**EXERCISE OBJECTIVE:** Every line below that has the string "agent" needs to be copied.

**RECORDS FOR THE EXERCISE:**
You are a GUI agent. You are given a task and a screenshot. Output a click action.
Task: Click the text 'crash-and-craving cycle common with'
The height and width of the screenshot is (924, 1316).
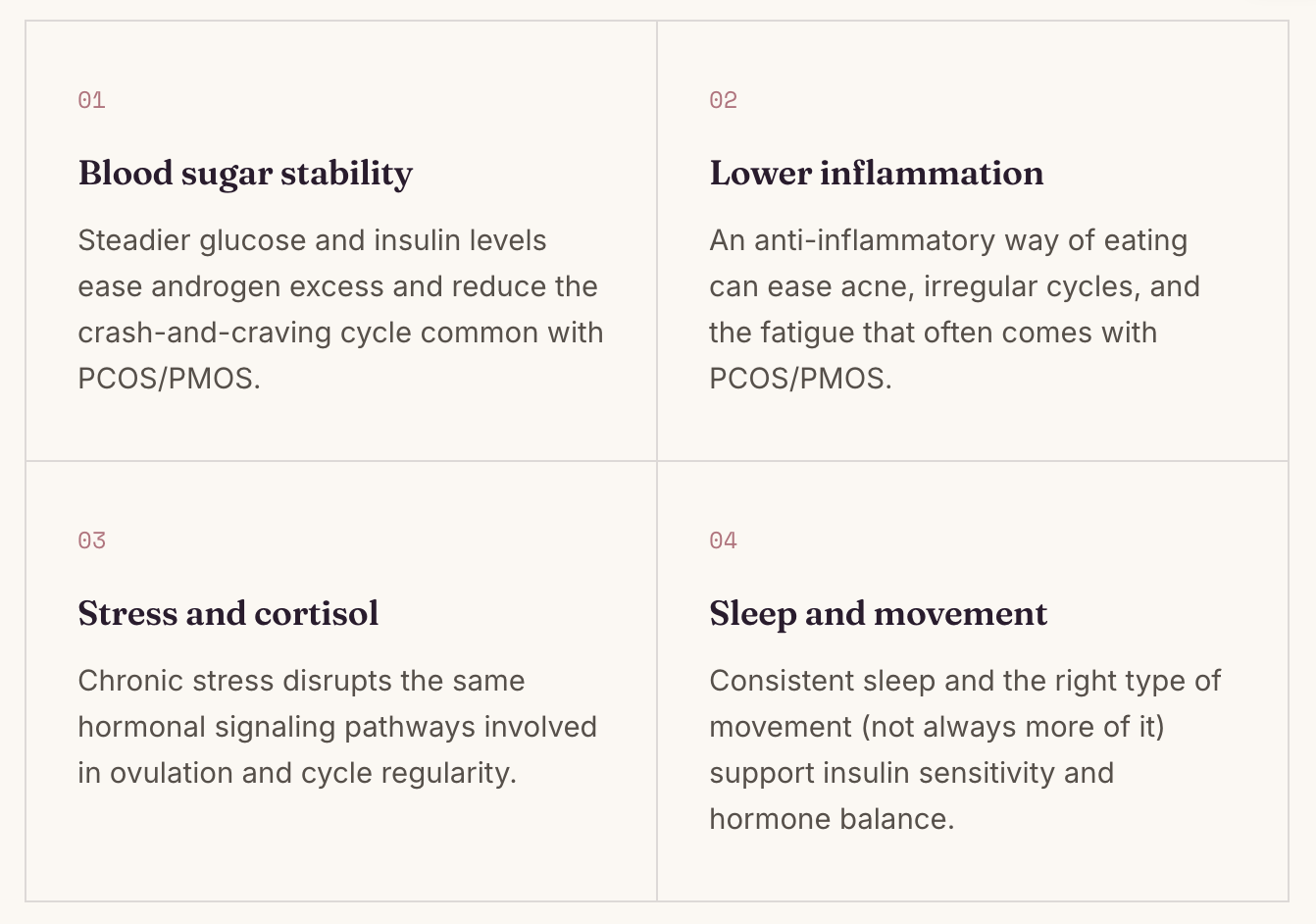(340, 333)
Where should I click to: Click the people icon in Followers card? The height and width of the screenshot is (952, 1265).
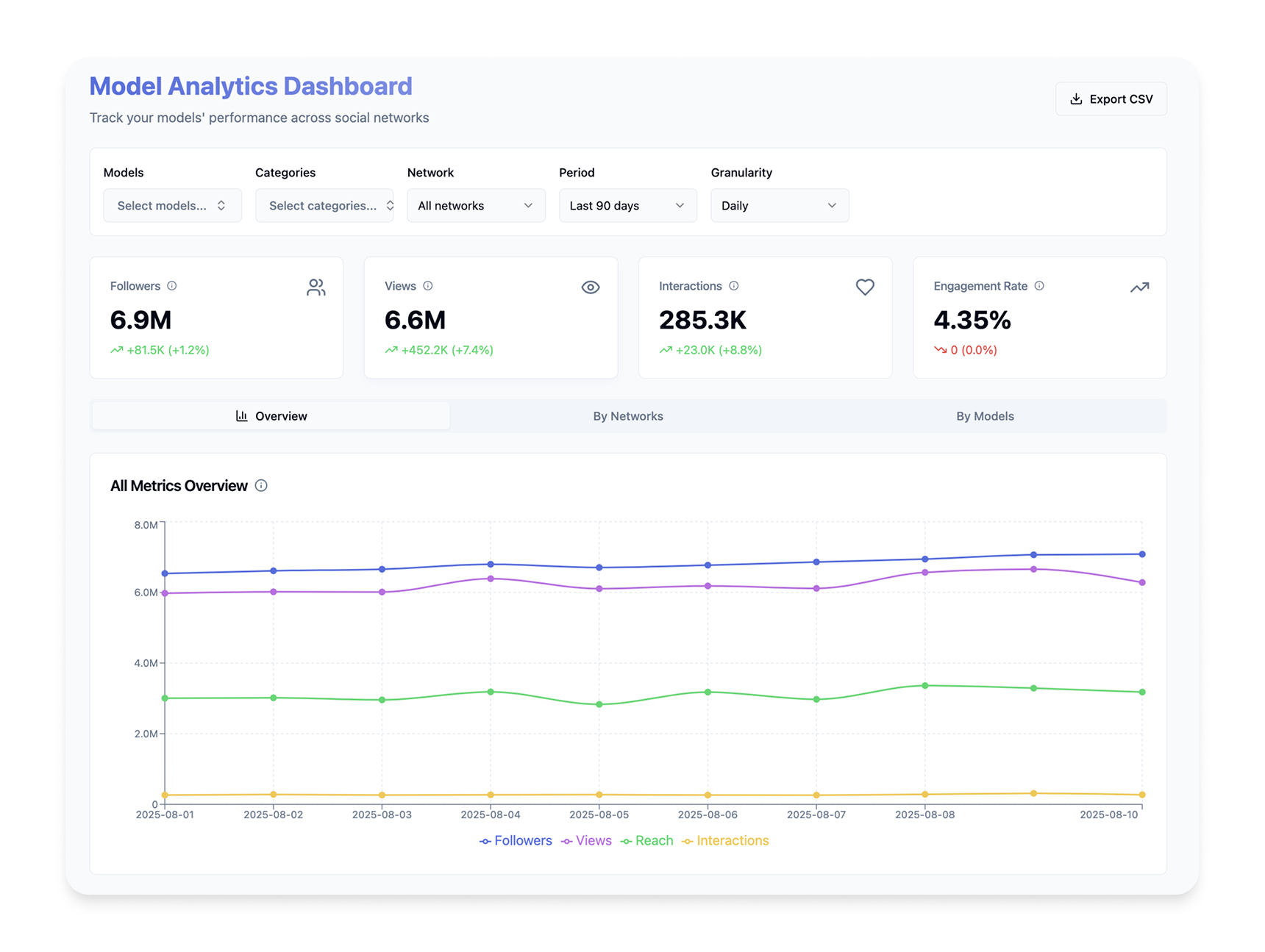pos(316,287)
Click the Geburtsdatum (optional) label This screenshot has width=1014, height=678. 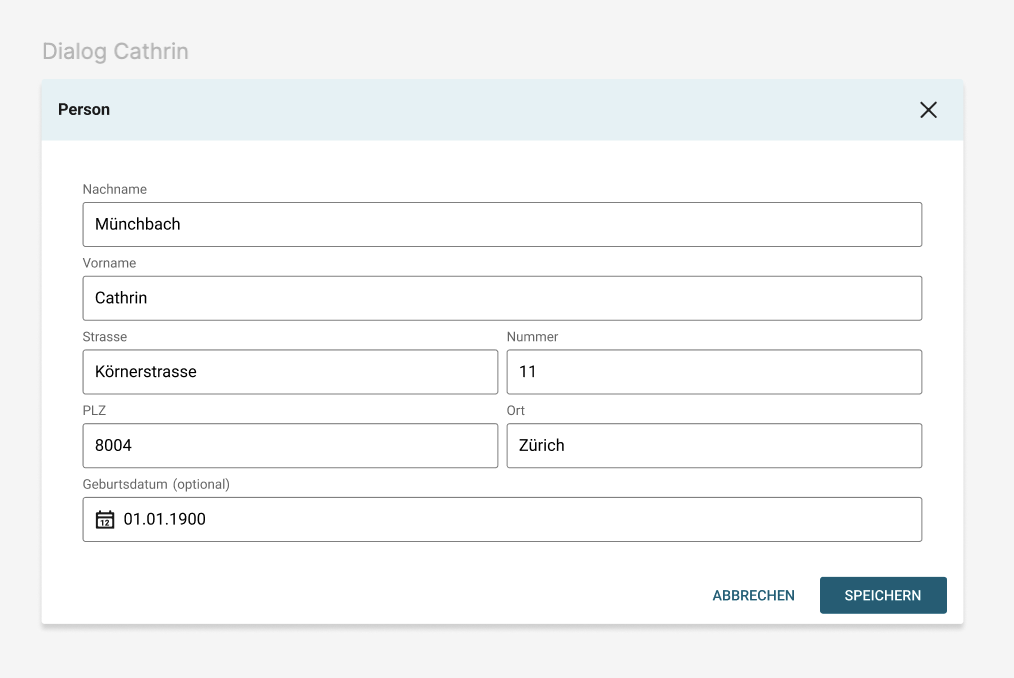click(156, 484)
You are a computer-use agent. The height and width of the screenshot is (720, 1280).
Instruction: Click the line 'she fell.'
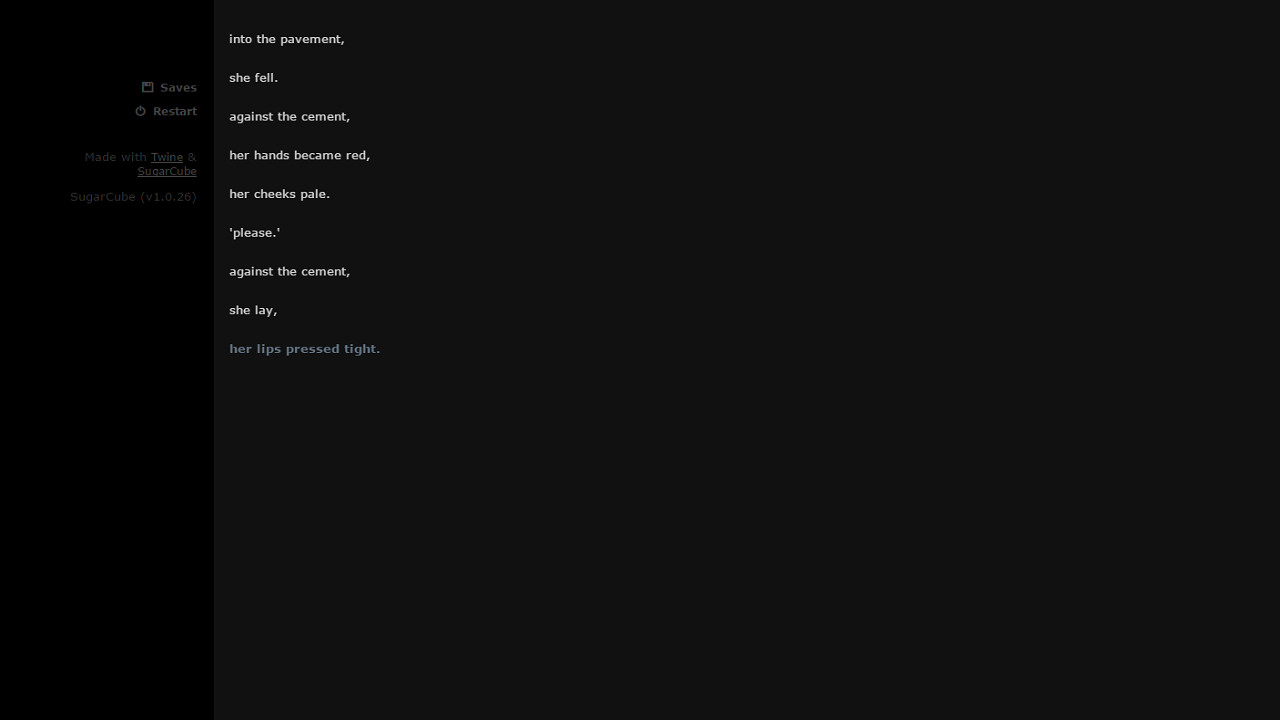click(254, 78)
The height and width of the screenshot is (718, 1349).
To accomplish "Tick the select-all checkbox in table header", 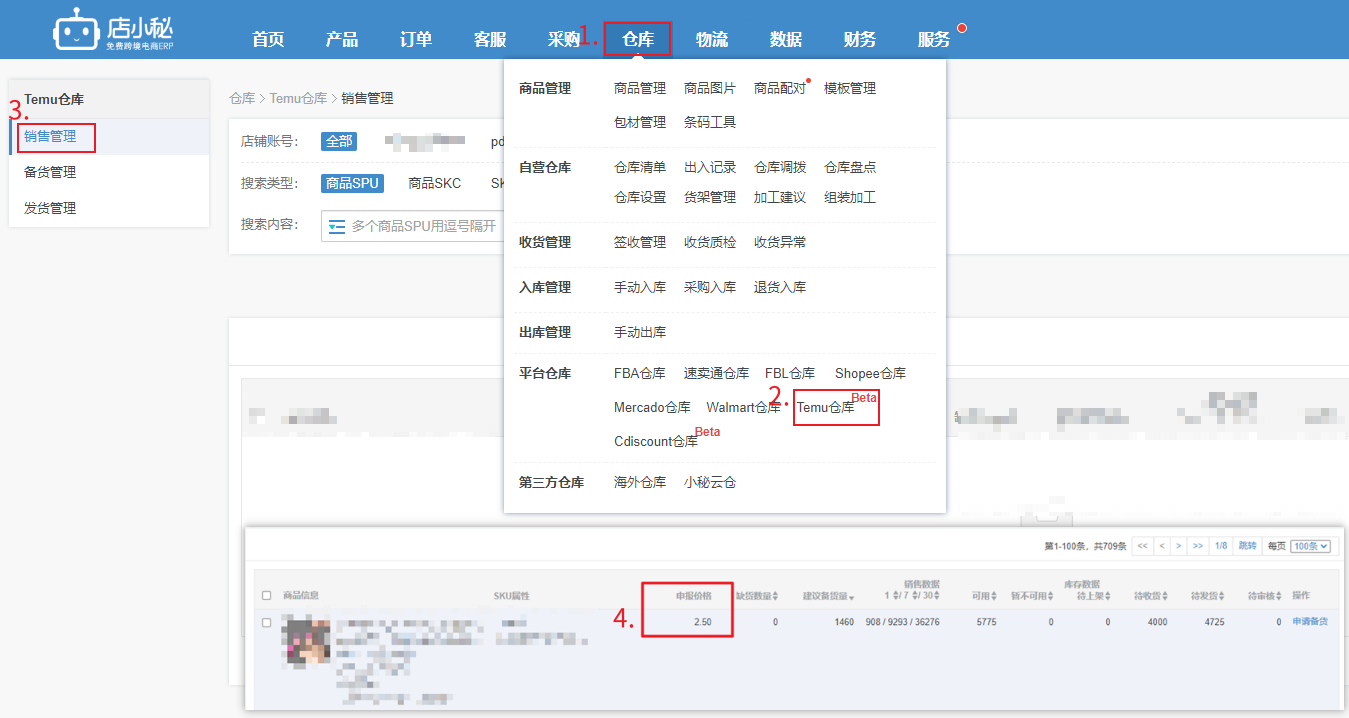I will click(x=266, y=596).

**ANSWER BOX:**
You are a GUI agent. You are given a task and a screenshot. Output a click action.
You are a computer-use agent. The height and width of the screenshot is (720, 1280).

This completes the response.